**GIVEN TEXT:**
-=-=-=-=-

Study design, materials and methods
A survey of 186 patients with OAB syndrome was conducted to determine the presence of nocturnal enuresis in childhood and age at which bladder control was obtained. There were 168 women and 18 men among the surveyed patients. OAB syndrome with presence and absence of urgency incontinence was determined in 114 and 72 patients respectively.
Only 39 (21%) out of 186 patients reported about the presence of nocturnal enuresis in childhood. There were 30 women and 9 men among them that amounted to 17.9% and 50% of all respondents respectively. Therefore the frequency of nocturnal enuresis in childhood in men with OAB syndrome was significantly higher than in women (p = 0.004). When analyzing the frequency of nocturnal enuresis, no dependence on the symptoms of the OAB syndrome was detected. The incidence of nocturnal enuresis among patients with and without urgency incontinence was 19.4% and 21.9% respectively (p>0.1).
Only 3 (7.7%) out of 39 patients who had nocturnal enuresis in childhood indicated that it is still present. In the remaining 36 patients, nocturnal enuresis stopped at the age of 5 to 16 years, and in most of the patients (66.7%) this occurred no later than at the age of 10 years. There were no differences between the age of termination of nocturnal enuresis in women and men (9.29 ± 0.57 and 9.50 ± 1.31 years respectively, p> 0.1). At the same time, differences in the age of termination of nocturnal enuresis in patients depending on the symptoms of the OAB syndrome were noted. It turned out that only 12 (52.1%) out of 23 patients with urgency incontinence got rid of nocturnal enuresis before the age of 10, so did 12 (92.3%) out of 13 patients with “dry” OAB syndrome (p = 0.037).
Interpretation of results
Thus, the age of termination of nocturnal enuresis does not depend on the sex of the patient, but is associated with the symptoms of the OAB syndrome instead. Therefore, the later the nocturnal enuresis stopped, the higher was the probability of developing urgency incontinence in the adulthood. This can be explained by the fact that the mechanisms of the pathogenesis of nocturnal enuresis and OAB syndrome are essentially the same, namely, impairment of the nervous regulation of sensitivity and contractile activity of the bladder during the filling phase. The very fact of the presence of nocturnal enuresis in childhood suggests that the patient has an inborn "abnormality" of urinary reflex. Recently appeared data indicate that these disorders can be not only functional, but also might be associated with genetically determined morphological defects, in particular, changes in the density of receptors in the bladder and spinal cord. That is why such children might be predisposed in adulthood to the development of the OAB syndrome. The more pronounced these disorders are in a child with nocturnal enuresis, the later urinary reflex will be normalized and the bladder control will be restored. However, with the development of the OAB syndrome in adulthood, the disease occurs in such a patient in a more severe form, that is, accompanied by urgent urinary incontinence. However, if OAB syndrome occurs in such patients in adulthood, then it is much more often accompanied by urgency urinary incontinence.

-=-=-=-=-

**MATERIAL PROVIDED:**
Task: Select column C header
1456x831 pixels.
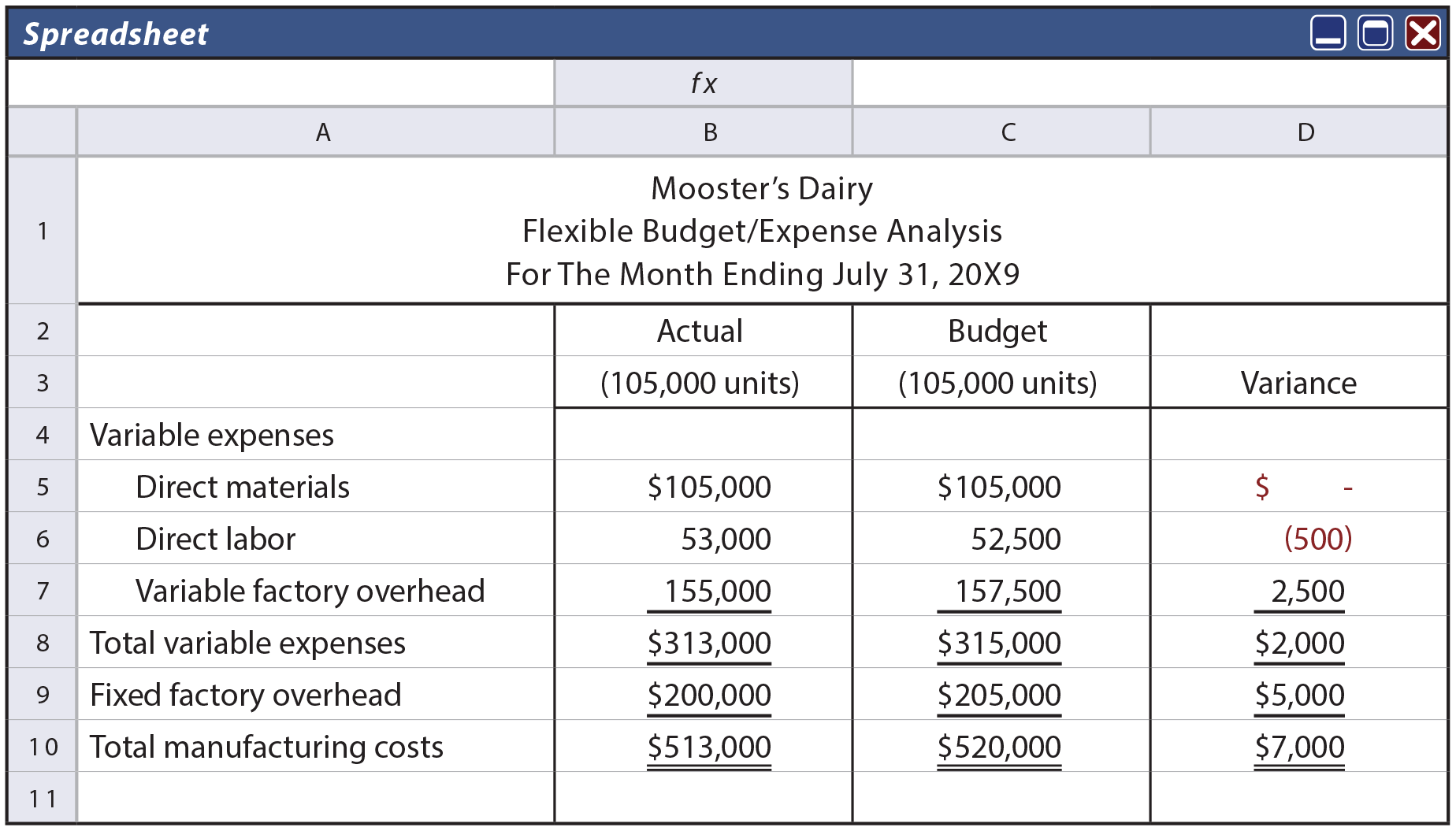Action: tap(1008, 132)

-=-=-=-=-

**TASK TO COMPLETE:**
Answer these about the text on nocturnal enuresis and OAB syndrome:
(a) How many women were among the surveyed patients?
(b) What p-value is given for the difference in childhood nocturnal enuresis between men and women?
(c) Of the 39 patients who had nocturnal enuresis in childhood, how many said it is still present?

**WRITTEN SOLUTION:**
(a) 168
(b) p = 0.004
(c) 3 (7.7%)